Nanette Burstein’s documentary uses recordings of the actress’s own voice to tell her story from child star to movie icon
Not long after Elizabeth Taylor moved with her family to California, her parents took her on a day out to Paramount Studios. After visiting movie sets depicting everything from the wild west to ancient Rome, Taylor knew she wanted to act. She didn’t have to wait long: at the age of 10 she appeared in There’s One Born Every Minute and then in Lassie Come Home the following year. The latter’s producer, Sam Marx, described her arrival at MGM as “truly like the eclipse of the sun. It blotted out everybody that was in the office.”
Directed by Nanette Burstein (The Kid Stays in the Picture), Elizabeth Taylor: The Lost Tapes uses the actress’s own voice to tell her story from child star to movie icon to tabloid sensation who married eight times (twice to Richard Burton). This previously unheard audio, which is blended with archive footage, is culled from 40 hours of interviews with the late journalist Richard Meryman. Their conversations took place throughout 1964, one year after Taylor’s critically drubbed blockbuster Cleopatra, for which she was paid more than $1mn, and two years before she and Burton co-starred in the awards-laden Who’s Afraid of Virginia Woolf?.

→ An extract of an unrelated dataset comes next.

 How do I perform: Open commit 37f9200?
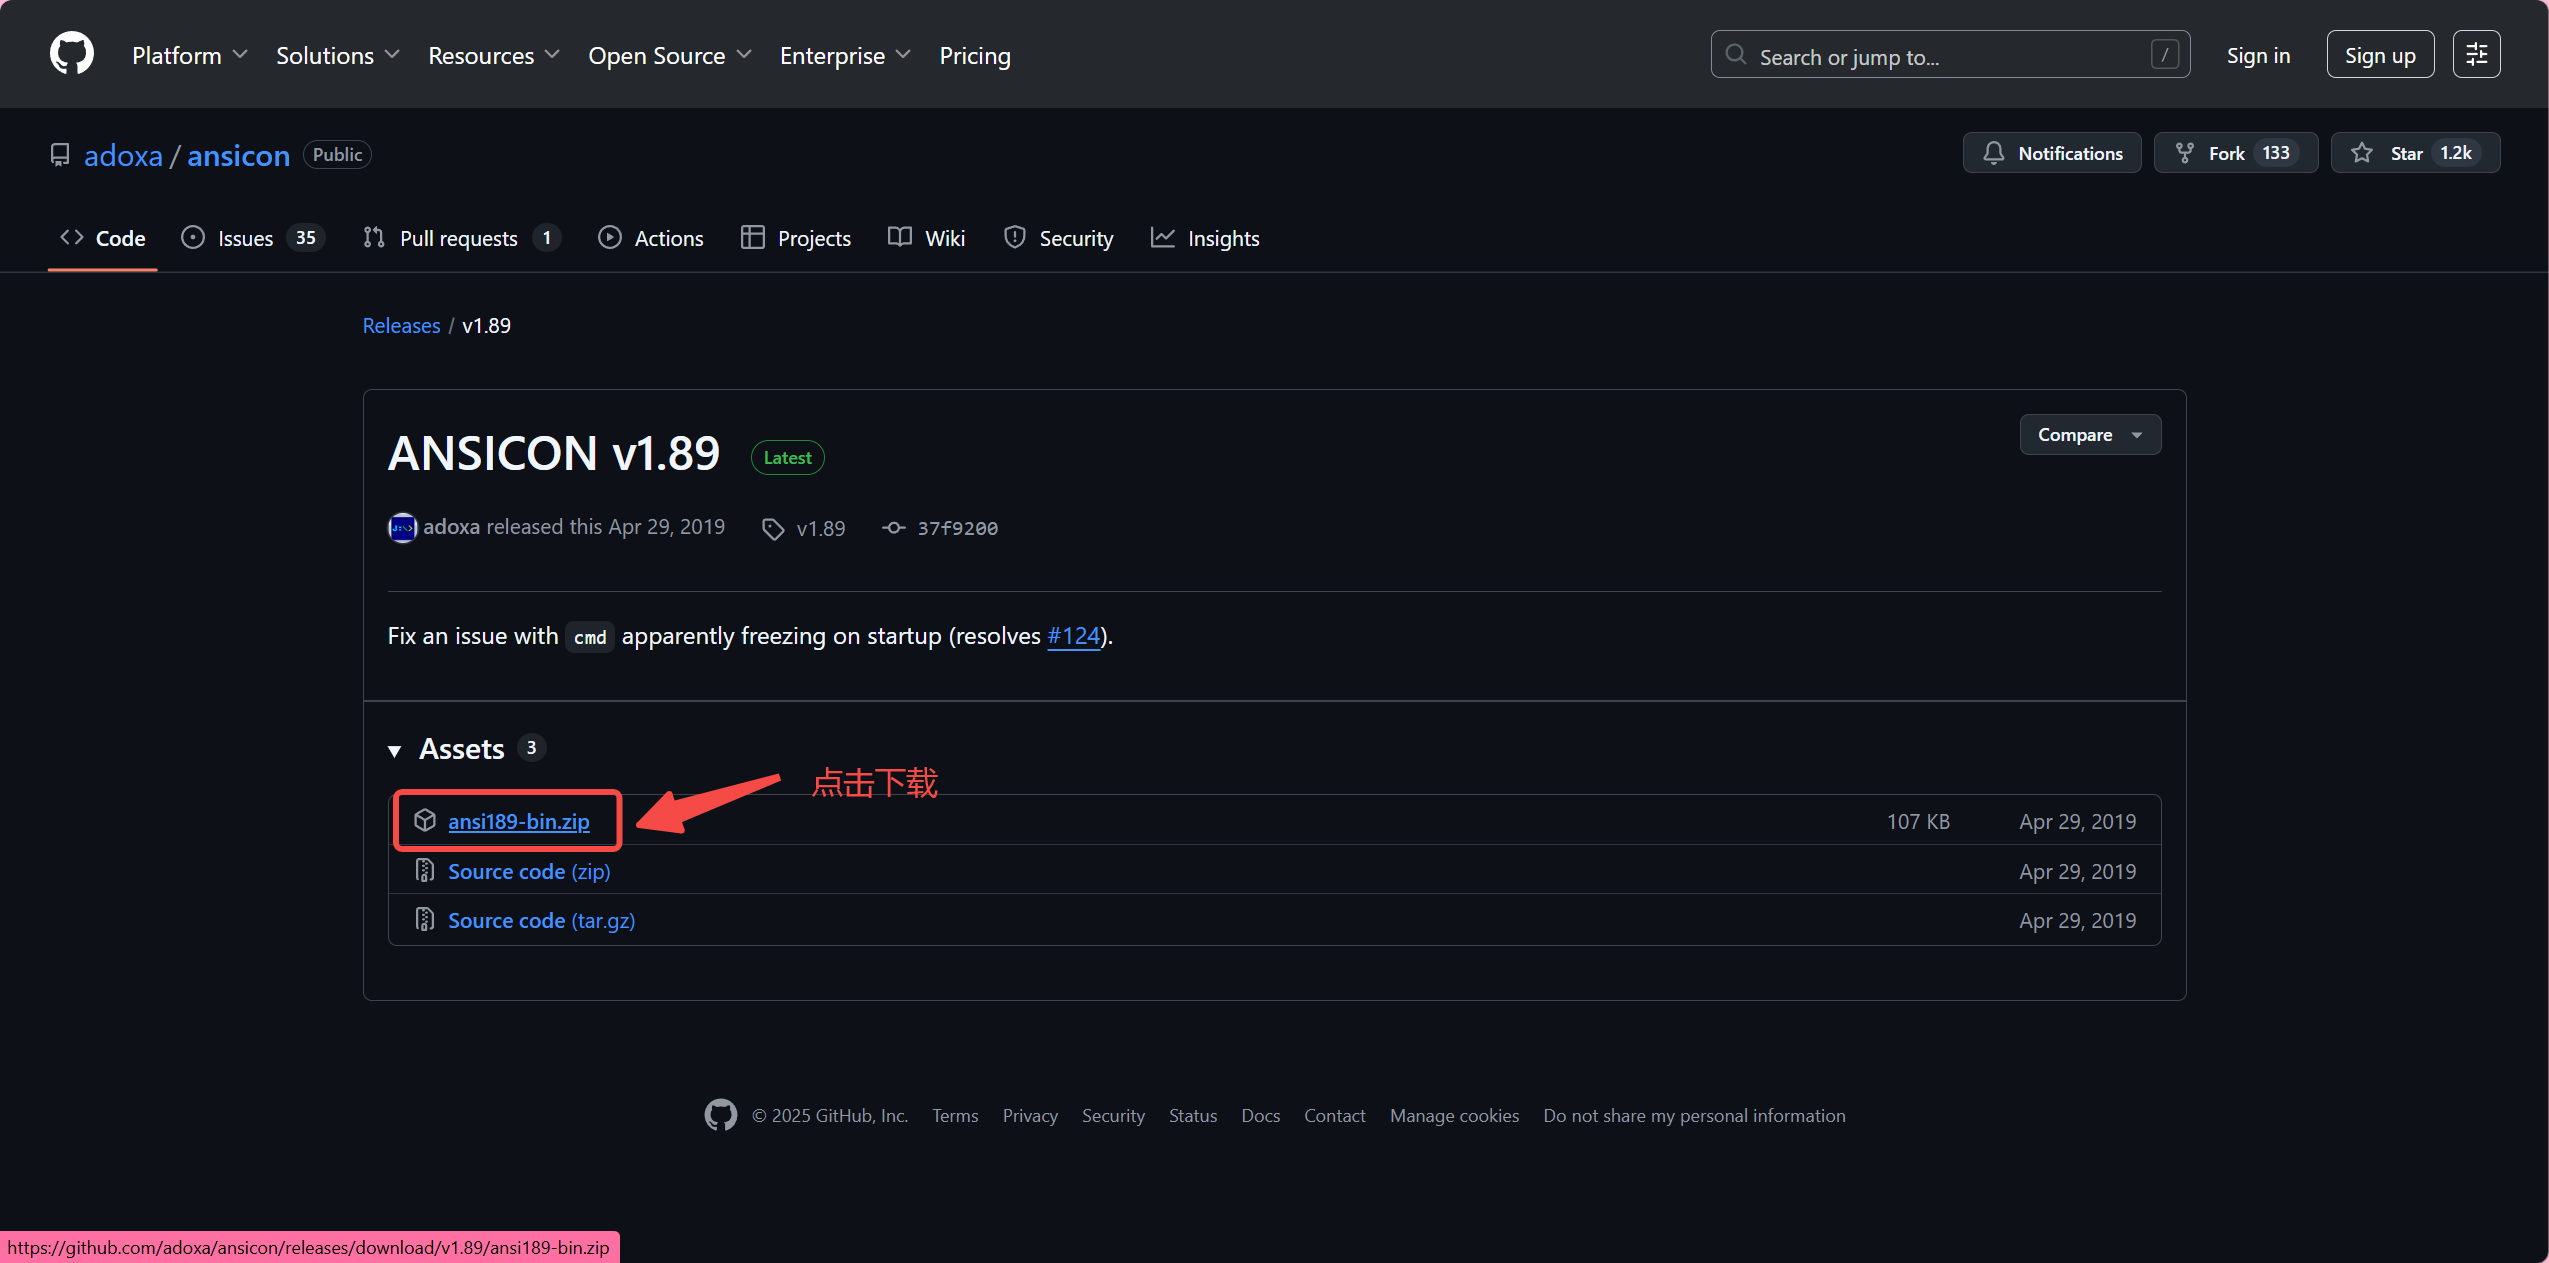(956, 529)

Burstein’s film promises to “recontextualise [Taylor’s] achievements and her legacy” — a bold claim given hers is a story that has been told over and over from every conceivable angle. Nonetheless the documentary has an intimate feel as Taylor talks frankly about her husbands, her career and public image. It’s with clear exasperation that she dismisses her sex-symbol status — “I’m a woman and I really don’t think it’s unique” — and expresses her desire to be seen not as a movie star but an actress. Asked how she thinks she is viewed by outsiders, she replies, “An untrustworthy lady, completely superficial, not too pretty — I mean inside . . . Maybe because of my personal life, I suggest something illicit.”
Burstein draws attention to Taylor’s misogynistic treatment by the media: we see her and fourth husband Eddie Fisher as newlyweds posing for journalists on the steps of an aeroplane when Fisher is asked: “Can she cook?” But the film swerves Taylor and Burton’s irascible behaviour and their fabled excess that led them to splash out ostentatiously on champagne, jewellery, hotels, a vast staff and a yacht on which to house their dogs. The Lost Tapes paints a vivid and unsettling picture of life in the spotlight, but it’s by no means the whole story.